Os neurocientistas vêm registrando a atividade das células nervosas de animais há décadas. Mas as ambições de Musk e outros de conectar humanos a computadores são chocantes em seu alcance. Empreendedores e pesquisadores voltados para o futuro buscam ouvir nossos cérebros e talvez até remodelar o pensamento. Imagine ser capaz de acenar para nosso Teslas com nossas mentes, ao estilo Jedi.

Alguns cientistas chamaram a introdução de Gertrudes de um golpe publicitário astuto, cheio de promessas inatingíveis. Mas Musk já surpreendeu as pessoas antes. “Você não pode discutir com um cara que construiu seu próprio carro elétrico e o enviou para orbitar ao redor de Marte”, diz Christof Koch, neurocientista do Instituto Allen para Ciência do Cérebro em Seattle.

Sempre que o focinho de Gertrude tocava em algo, as células nervosas em seu cérebro disparavam sinais elétricos detectados por um dispositivo implantado (sinais mostrados como linhas onduladas em preto). Tecnologia semelhante pode um dia ajudar pessoas com paralisia ou distúrbios cerebrais.

Se o Neuralink acabará por fundir cérebros e Teslas não vem ao caso. Musk não é o único sonhador em busca da neurotecnologia. Os avanços estão vindo rapidamente e abrangem uma variedade de abordagens, incluindo fones de ouvido externos que podem ser capazes de distinguir entre fome e tédio; eletrodos implantados que traduzem intenções de falar em palavras reais; e pulseiras que usam impulsos nervosos para digitar sem teclado.

Hoje, pessoas paralisadas já testam interfaces cérebro-computador, uma tecnologia que conecta cérebros ao mundo digital. Apenas com os sinais cerebrais, os usuários podem fazer compras online, comunicar-se e até usar uma prótese de braço para bebericar de um copo. A capacidade de ouvir a vibração neural, entendê-la e talvez até mesmo modificá-la pode mudar e melhorar a vida das pessoas de maneiras que vão muito além dos tratamentos médicos. Mas essas habilidades também levantam questões sobre quem tem acesso aos nossos cérebros e para quais propósitos.

Devido ao potencial da neurotecnologia para o bem e para o mal, todos nós temos interesse em moldar como ela é criada e, em última análise, como é usada. Mas a maioria das pessoas não tem a chance de pesar e só descobrir sobre esses avanços depois que se tornarem um fato consumado.
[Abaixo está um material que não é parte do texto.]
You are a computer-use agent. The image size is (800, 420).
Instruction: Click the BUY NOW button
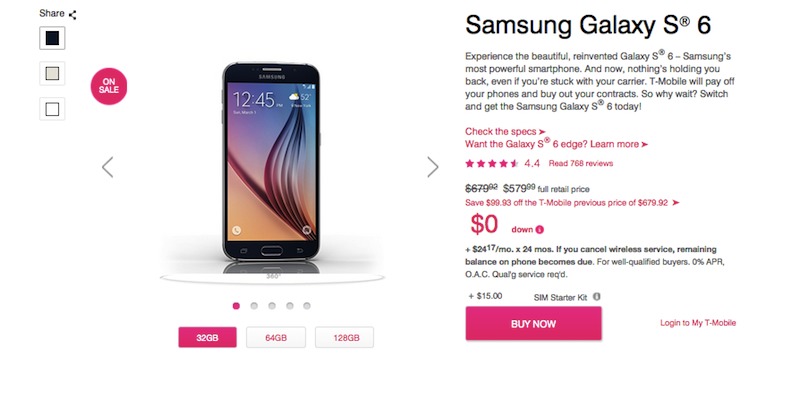tap(533, 324)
Por isso, perguntamos aos leitores do Science News suas opiniões sobre os avanços recentes da neurotecnologia. Descrevemos três questões éticas principais – justiça, autonomia e privacidade. De longe, os leitores estavam mais preocupados com a privacidade.

A ideia de permitir que empresas, ou governos, ou mesmo profissionais de saúde tenham acesso ao funcionamento interno do cérebro assustou muitos entrevistados. Essa intrusão seria a violação mais importante em um mundo onde a privacidade já é rara. “Meu cérebro é o único lugar que eu sei que é realmente meu”, escreveu um leitor.
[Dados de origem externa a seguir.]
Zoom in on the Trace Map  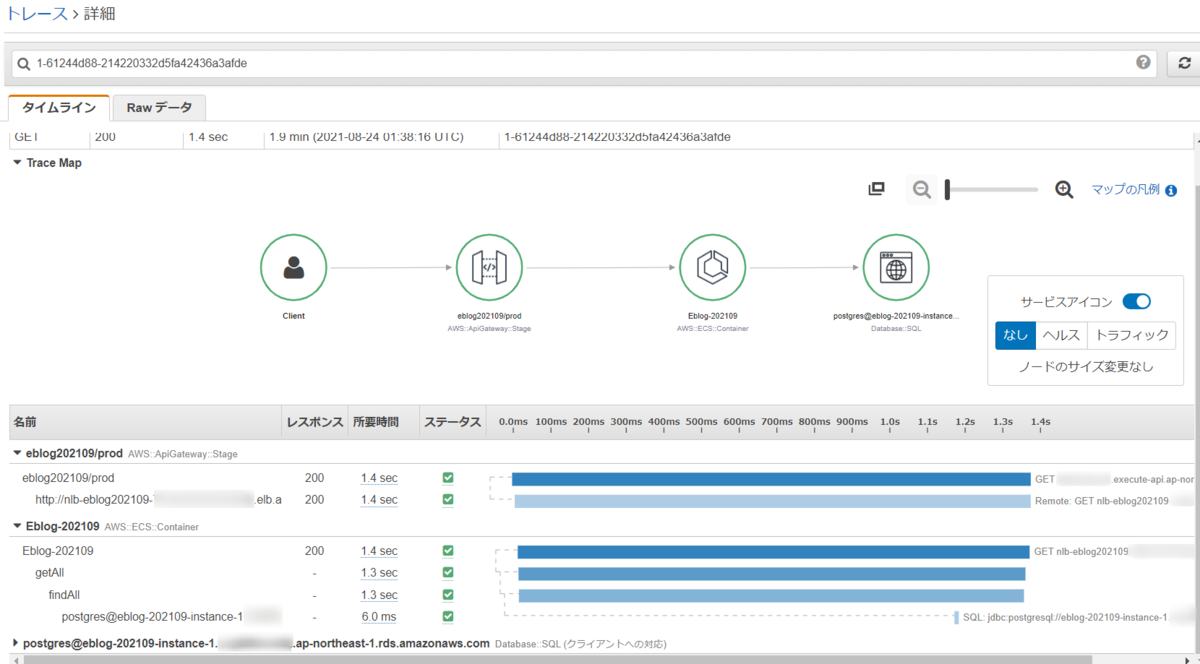click(x=1063, y=188)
A tecnologia que pode mudar seu cérebro – induzi-lo a pensar ou se comportar de certas maneiras – é especialmente preocupante para muitos de nossos leitores. Um cenário de pesadelo levantado por vários entrevistados: Nós nos transformamos em zumbis controlados por outros.

Quando esses tipos de manipulação do cérebro são discutidos, vários cenários de ficção científica vêm à mente, como memórias sendo apagadas no filme pungente de 2004, Eternal Sunshine of the Spotless Mind; ideias implantadas na mente de uma pessoa, como no filme A Origem de 2010; ou pessoas sendo levadas a pensar que um mundo virtual é real, como no thriller alucinante de 1999, The Matrix.
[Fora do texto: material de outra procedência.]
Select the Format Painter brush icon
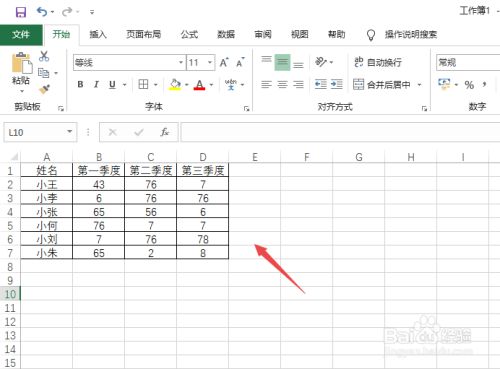Image resolution: width=500 pixels, height=369 pixels. coord(44,89)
Os recursos de tecnologia de hoje estão longe de qualquer uma dessas fantasias. Ainda assim, “o aqui e agora é tão interessante … e moralmente problemático”, diz o neuroeticista Timothy Brown, da Universidade de Washington, em Seattle. “Não precisamos de Matrix para obter nossa distopia.”

A capacidade de impulsionar a atividade cerebral em certas direções levanta questões éticas.

Hoje, códigos de ética e leis regem pesquisas, tratamentos médicos e certos aspectos de nossa privacidade. Mas não temos uma maneira abrangente de lidar com as violações de privacidade que podem surgir com os avanços futuros na ciência do cérebro. “Estamos todos voando sem rumo aqui”, diz Rafael Yuste, neurobiologista da Universidade de Columbia.

Por enquanto, as questões éticas estão sendo abordadas de forma fragmentada. Pesquisadores acadêmicos, bioeticistas e cientistas de empresas privadas, como IBM e Facebook, discutem essas questões entre si. Grandes consórcios de pesquisa do cérebro, como os EUA BRAIN Initiative, inclui financiamento para projetos que abordam questões de privacidade. Alguns governos, incluindo a legislatura nacional do Chile, estão começando a abordar as preocupações levantadas pela neurotecnologia.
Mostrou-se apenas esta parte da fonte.